## Source records
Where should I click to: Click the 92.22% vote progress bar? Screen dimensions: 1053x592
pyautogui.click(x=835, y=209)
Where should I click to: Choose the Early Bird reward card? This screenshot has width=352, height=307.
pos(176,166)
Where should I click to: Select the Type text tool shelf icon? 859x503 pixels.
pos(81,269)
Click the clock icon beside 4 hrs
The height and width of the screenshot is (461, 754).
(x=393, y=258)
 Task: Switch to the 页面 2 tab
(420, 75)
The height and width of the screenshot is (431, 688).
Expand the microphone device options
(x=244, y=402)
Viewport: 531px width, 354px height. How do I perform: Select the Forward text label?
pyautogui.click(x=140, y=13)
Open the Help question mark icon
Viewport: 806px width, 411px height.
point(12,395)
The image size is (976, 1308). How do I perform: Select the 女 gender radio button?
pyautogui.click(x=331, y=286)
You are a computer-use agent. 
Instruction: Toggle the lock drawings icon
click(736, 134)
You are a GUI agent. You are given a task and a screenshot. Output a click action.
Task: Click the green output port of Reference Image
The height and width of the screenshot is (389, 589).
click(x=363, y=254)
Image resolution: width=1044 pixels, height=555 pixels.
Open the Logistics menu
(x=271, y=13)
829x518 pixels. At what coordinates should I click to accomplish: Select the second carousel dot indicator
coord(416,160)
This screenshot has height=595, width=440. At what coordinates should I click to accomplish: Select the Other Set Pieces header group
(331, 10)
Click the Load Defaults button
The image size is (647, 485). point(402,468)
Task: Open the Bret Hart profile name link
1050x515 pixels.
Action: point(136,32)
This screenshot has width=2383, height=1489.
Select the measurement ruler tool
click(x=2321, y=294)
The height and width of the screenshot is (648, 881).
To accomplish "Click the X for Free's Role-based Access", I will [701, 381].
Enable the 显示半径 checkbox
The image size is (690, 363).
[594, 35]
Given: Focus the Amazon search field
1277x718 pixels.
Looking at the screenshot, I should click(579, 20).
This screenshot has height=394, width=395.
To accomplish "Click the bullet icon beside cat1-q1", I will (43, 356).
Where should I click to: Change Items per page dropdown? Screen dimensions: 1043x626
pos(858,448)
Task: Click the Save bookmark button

## EXERCISE TASK
Give only the number of lines in the source records above that contain the word "Where".

## RESULT BELOW
4